## 提供された文章
#####

北陸や北海道で数年に一度という豪雪を記録し、あらためて雪の持つ脅威というものを見せつけられた思いがしますが、季節は確実に春を迎えようとしています。
毎年のことながら、立春を過ぎると日の光の強さ明るさを感じるものです。
春を視覚的に感じさせてくれるのは何といっても植物の花ということになりますが、
植物は暖かさというものをどこで感じて花をつけるのでしょうか。その疑問に対しては「植物たちが葉っぱで夜の長さを測るから」というのが答えのようです。
実際アサガオなどの多くの植物で夜の時間が9時間30分を超えだすとツボミが作られ始めることが分かっており、
しかも15分短い9時間15分ではツボミを作らないという観測結果もあることが実験で確かめられているそうですから、
葉っぱが持つ夜の長さを測る感覚が想像以上に正確なことに驚きます。
ではツボミを付ける前に葉っぱがない春に花咲く樹木はどうなっているのか。
じつは梅や桜、ハナミズキなどは前年の夏にツボミが作られています。秋のうちに寒さを乗り切るための「越冬芽(えっとうが)」という芽にツボミを包んでおくといいます。
よく冬の樹木で見られる硬い芽です。面白いのは越冬芽に包まれたツボミが冬の厳しい寒さを体感した後一斉に成長を始めるホルモンを出すということです。
もしツボミが冬の寒さに出会わなければ成長が起こらず、暖冬だとツボミの成長がだらだらと遅れて俗にいう「ツボミの目覚めが悪い」とされる現象になるのだそうですが、
この仕組みはなにか人間にとって示唆的です。
そんななか、いち早く花を見せるのが樹木では梅、草木では福寿草でしょう。
まだ寒風吹きすさぶなか、庭先にある梅の木を見て枯れたような枝先から白い花弁を発見(?)したときは少なからず感動するものです。
ウメは万葉の時代から人々に親しまれ万葉集には118首謳われているといいます。

#####

## 提供データ
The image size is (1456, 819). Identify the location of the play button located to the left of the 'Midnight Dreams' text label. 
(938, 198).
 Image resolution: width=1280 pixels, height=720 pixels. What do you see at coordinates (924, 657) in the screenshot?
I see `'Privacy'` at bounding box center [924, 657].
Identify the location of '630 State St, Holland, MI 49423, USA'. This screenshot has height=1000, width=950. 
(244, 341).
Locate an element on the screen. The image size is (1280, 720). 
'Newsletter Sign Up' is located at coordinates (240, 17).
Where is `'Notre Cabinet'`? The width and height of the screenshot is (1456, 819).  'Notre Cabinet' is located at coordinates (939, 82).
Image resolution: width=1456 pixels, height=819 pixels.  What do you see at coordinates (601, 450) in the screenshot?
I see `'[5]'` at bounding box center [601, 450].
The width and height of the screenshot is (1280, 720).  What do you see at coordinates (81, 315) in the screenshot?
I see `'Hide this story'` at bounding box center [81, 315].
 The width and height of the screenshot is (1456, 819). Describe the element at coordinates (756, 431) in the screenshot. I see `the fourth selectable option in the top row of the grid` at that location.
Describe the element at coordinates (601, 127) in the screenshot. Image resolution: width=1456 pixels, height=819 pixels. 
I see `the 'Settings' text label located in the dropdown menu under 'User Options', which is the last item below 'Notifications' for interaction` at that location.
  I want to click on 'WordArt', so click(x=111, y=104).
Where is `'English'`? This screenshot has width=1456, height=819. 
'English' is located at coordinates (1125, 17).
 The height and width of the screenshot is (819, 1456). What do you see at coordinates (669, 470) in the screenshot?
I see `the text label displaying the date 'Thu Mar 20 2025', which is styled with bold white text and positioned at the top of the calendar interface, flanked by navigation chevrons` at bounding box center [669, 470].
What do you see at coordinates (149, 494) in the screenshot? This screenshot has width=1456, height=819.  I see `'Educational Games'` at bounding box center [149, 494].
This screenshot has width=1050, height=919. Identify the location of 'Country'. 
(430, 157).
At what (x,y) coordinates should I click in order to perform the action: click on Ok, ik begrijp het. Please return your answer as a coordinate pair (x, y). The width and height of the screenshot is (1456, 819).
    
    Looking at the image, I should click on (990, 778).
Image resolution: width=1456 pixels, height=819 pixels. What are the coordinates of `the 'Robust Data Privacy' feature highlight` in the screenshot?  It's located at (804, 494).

#####

## やること
[A] 上のデータの行のうち、「What do you see at coordinates (149, 494)」を含む行から「(430, 157).」を含む行までの部分で「Country」を「Region」に置き換えると、どうなりますか？ ほかは一切変えずに、この範囲だけを書き出してください。
[B] 春の訪れと花を題材にした文章は、最後の一文の後にどう続きますか？ その続きを書いてください。

## 課題ごとの出力
[A]
What do you see at coordinates (149, 494) in the screenshot? This screenshot has width=1456, height=819.  I see `'Educational Games'` at bounding box center [149, 494].
This screenshot has width=1050, height=919. Identify the location of 'Region'. 
(430, 157).

[B]
ちなみに一番多く登場するのは秋のハギで、サクラに至っては梅の三分の一だといいますから万葉人のこの花への憧憬の深さが分かります。
ほのかな香りと花持ちの長さ、色合いが日本人の感性に合っていたのかもしれません。
梅を謳ったもので最も有名なのが菅原道真の「東風吹かば 匂いおこせよ梅の花 主なしとて 春なわすれそ」でしょうか。
失脚して太宰府に移封され非業の死をとげた道真はのちに都での不幸や飢饉が続いたことで怨霊となって都に帰ったとされ、
鎮魂のため藤原氏によって天満宮の神として祀られたことは有名です。
その優秀さから梅と受験シーズンとが相まって1,000年以上たった今も学業の神様として庶民の信仰を集めています。
そんな思いもあって、家から1時間ほどの埼玉県中西部の越生(おごせ)というところにある梅林の梅まつりが始まったと聞いて初日の日曜日に出かけてみました。
この梅林は水戸偕楽園、熱海梅園と並んで関東三大梅林の一つに数えられているのだそうで、
その歴史は古く現地の案内板には南北朝のころ近くの小杉という場所に太宰府から分祀した天満宮がおかれ、道真にちなんで梅を植えたのが越生の梅の始まりと書かれています。
室町期江戸を作った太田道灌の父君が隠居後この地に居を構えて文人として梅を愛でた句を残してもいるといいます。
江戸期を通じて梅を江戸に送ったそうですから土地柄が梅の生育に適地でもあったのでしょう。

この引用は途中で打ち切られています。